* What to produce: Could you repeat, word for word, only the lines from the one containing "Instruction: Click the 16" through the final line of the records below?

* Record extracts:

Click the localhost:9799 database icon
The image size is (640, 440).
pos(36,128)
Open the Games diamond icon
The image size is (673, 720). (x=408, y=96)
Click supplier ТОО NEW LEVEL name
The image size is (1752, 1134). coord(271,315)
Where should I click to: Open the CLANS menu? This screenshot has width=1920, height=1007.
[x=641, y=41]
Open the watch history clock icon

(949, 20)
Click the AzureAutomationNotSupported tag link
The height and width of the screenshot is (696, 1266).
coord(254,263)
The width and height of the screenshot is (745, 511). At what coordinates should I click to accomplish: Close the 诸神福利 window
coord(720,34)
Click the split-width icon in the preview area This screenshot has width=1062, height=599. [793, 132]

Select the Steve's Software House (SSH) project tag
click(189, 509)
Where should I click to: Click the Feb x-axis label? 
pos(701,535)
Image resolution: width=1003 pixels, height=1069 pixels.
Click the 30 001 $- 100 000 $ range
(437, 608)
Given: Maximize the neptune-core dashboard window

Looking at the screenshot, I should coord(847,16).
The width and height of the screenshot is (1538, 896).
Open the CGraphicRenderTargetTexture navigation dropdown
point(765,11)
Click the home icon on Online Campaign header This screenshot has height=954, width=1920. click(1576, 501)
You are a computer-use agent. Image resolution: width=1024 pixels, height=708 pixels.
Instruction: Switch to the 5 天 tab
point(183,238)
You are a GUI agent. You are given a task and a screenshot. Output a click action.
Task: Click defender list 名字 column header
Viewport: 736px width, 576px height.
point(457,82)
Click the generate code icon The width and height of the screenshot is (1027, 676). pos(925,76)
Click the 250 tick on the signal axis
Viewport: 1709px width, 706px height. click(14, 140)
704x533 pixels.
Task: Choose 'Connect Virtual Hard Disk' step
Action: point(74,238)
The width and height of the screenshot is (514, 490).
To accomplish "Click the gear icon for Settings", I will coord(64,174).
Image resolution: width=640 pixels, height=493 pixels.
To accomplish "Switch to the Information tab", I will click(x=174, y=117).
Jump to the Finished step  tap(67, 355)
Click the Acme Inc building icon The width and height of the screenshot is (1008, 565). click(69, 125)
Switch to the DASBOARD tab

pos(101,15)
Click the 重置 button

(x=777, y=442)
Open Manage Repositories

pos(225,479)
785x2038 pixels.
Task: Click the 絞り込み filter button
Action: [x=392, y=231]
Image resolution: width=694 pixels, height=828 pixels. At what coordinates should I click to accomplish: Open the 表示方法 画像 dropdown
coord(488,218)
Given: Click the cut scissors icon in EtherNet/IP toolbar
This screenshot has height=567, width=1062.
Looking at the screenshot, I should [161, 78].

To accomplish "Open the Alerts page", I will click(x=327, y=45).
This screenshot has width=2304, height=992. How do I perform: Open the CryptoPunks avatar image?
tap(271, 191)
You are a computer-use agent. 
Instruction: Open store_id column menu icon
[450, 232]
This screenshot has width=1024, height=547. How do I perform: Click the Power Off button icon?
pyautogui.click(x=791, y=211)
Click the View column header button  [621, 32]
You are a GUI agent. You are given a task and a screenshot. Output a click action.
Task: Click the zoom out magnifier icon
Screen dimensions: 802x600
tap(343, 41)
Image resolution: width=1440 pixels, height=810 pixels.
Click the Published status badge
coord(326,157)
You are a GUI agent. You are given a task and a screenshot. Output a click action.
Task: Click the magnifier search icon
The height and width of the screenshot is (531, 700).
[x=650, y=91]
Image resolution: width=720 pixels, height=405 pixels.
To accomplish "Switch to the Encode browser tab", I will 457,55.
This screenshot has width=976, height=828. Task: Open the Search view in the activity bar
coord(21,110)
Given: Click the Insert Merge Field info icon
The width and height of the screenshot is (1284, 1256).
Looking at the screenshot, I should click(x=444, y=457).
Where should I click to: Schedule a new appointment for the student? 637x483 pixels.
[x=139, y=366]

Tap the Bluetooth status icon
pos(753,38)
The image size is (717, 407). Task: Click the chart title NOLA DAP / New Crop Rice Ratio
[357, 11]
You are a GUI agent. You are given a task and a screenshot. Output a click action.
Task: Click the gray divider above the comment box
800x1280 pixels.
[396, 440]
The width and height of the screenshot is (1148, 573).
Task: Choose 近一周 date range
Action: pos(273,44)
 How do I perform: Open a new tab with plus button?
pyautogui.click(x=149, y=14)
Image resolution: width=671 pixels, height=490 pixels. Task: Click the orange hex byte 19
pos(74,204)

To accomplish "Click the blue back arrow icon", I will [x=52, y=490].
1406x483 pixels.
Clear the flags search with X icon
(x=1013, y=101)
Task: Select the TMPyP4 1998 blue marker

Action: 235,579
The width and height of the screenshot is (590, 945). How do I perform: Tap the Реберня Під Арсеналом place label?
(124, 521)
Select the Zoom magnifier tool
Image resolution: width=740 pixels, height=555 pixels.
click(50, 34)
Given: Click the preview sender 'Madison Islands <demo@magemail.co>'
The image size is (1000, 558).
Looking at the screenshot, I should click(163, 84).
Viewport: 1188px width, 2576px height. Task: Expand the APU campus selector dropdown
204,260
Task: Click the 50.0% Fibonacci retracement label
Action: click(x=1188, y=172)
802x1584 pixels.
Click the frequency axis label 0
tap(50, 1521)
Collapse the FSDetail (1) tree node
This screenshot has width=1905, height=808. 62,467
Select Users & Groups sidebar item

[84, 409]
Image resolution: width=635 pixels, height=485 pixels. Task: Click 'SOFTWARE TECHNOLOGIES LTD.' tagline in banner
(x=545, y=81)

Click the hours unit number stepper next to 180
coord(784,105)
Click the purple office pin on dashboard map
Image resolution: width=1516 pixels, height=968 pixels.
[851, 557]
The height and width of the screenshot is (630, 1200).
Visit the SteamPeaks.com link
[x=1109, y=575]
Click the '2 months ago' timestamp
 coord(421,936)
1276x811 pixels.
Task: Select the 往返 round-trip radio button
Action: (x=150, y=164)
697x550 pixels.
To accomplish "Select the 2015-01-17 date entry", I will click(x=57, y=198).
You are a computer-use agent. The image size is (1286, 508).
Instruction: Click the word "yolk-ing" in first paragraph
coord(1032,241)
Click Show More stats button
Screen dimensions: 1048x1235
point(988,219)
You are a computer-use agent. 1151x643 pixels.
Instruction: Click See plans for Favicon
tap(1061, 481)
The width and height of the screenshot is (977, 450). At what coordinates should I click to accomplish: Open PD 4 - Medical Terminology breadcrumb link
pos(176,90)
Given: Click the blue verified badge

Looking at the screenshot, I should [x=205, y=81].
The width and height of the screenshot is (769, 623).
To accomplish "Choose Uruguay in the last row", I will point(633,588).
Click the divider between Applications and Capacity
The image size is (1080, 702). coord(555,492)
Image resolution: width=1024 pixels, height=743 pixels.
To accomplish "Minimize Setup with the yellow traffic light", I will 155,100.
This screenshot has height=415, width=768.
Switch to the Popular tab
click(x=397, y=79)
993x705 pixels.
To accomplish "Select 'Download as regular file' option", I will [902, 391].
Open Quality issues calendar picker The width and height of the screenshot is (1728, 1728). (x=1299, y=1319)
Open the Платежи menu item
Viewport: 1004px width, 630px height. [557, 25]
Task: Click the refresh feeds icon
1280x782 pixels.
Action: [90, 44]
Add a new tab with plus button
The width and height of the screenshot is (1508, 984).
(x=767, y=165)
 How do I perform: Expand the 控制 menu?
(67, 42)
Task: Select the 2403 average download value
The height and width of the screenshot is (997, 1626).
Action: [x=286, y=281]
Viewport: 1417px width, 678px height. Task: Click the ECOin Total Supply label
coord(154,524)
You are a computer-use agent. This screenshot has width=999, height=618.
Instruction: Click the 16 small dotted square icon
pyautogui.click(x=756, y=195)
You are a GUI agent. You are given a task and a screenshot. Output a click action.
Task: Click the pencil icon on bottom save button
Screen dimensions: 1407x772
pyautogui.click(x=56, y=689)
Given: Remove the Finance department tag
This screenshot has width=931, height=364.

* Your solution:
Instruction: Click the 16 small dotted square icon
pyautogui.click(x=756, y=195)
You are a GUI agent. You are given a task and a screenshot. Output a click action.
Task: Click the pencil icon on bottom save button
Screen dimensions: 1407x772
pyautogui.click(x=56, y=689)
Given: Remove the Finance department tag
This screenshot has width=931, height=364.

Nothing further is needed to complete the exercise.